◆ **What you should do**:
Pick out every line in the entries below that contains the word "width" and copy each one in full.

(Stored entries)
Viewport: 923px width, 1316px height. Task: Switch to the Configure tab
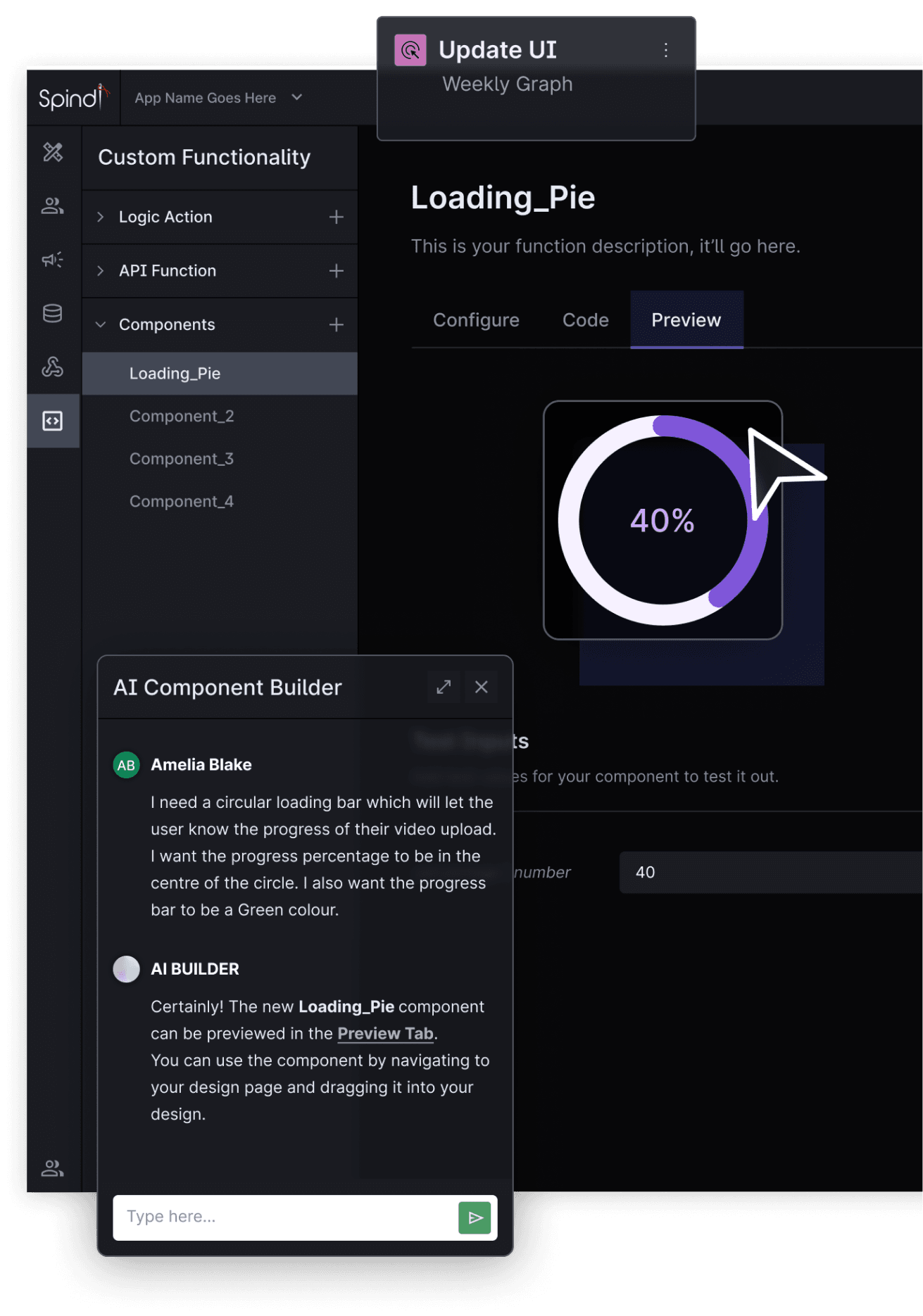(476, 320)
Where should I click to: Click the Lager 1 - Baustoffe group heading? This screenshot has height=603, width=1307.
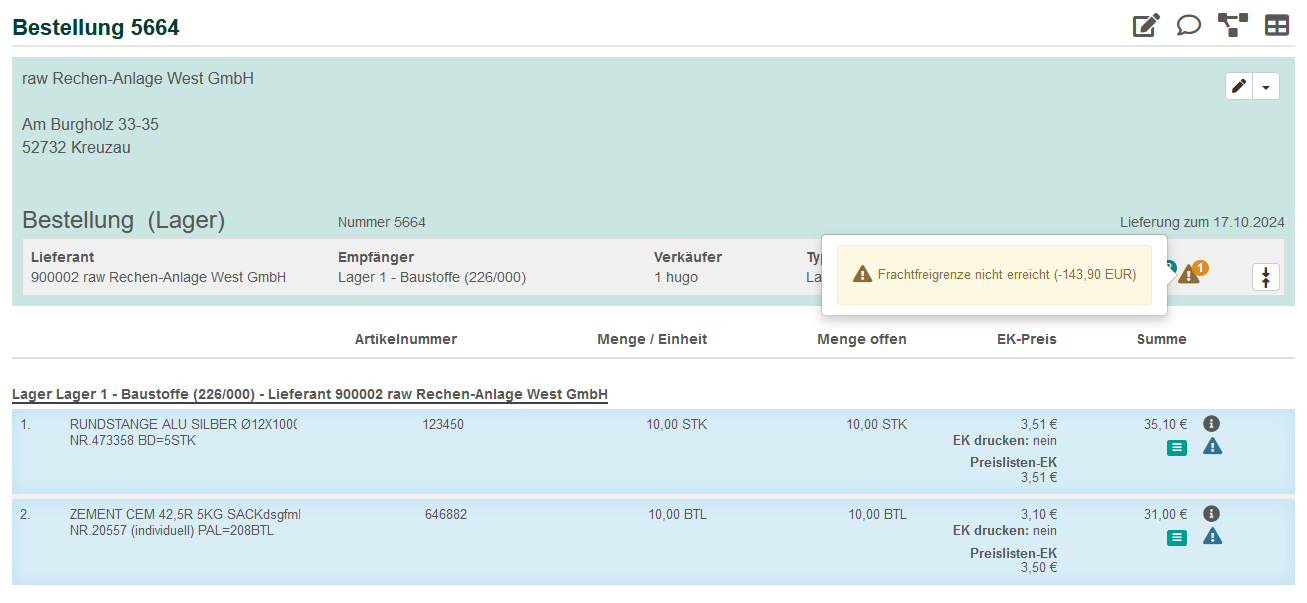click(x=310, y=395)
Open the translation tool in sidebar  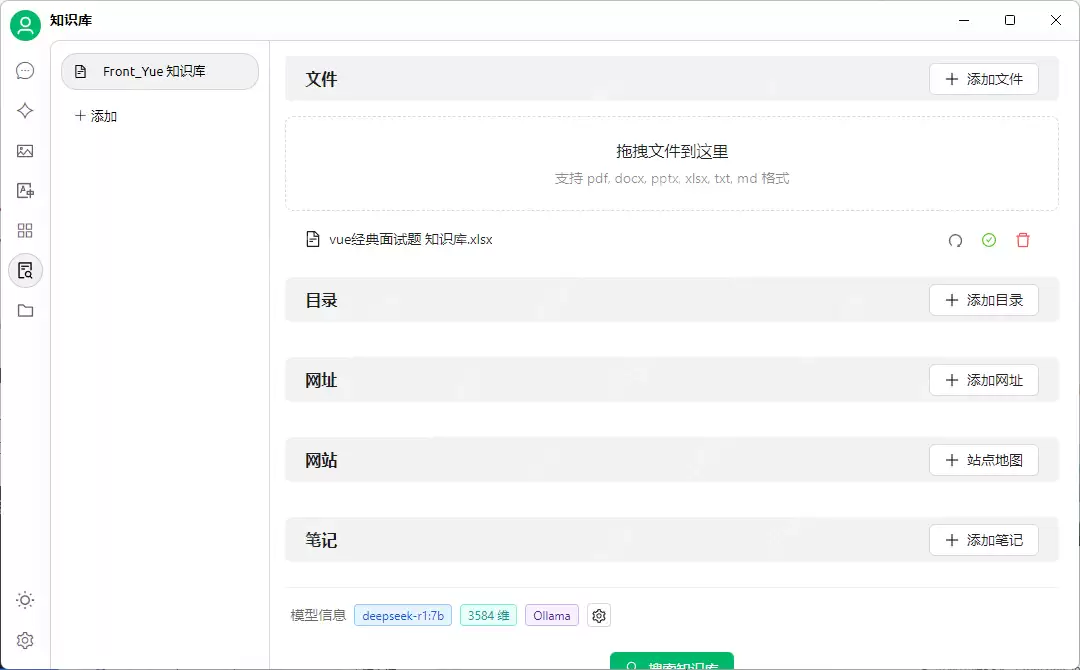[x=25, y=190]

◆ **Answer to this exercise**:
Viewport: 923px width, 1316px height. Task: Switch to the Configure tab
Where should I click to: Click the Lager 1 - Baustoffe group heading? This screenshot has height=603, width=1307.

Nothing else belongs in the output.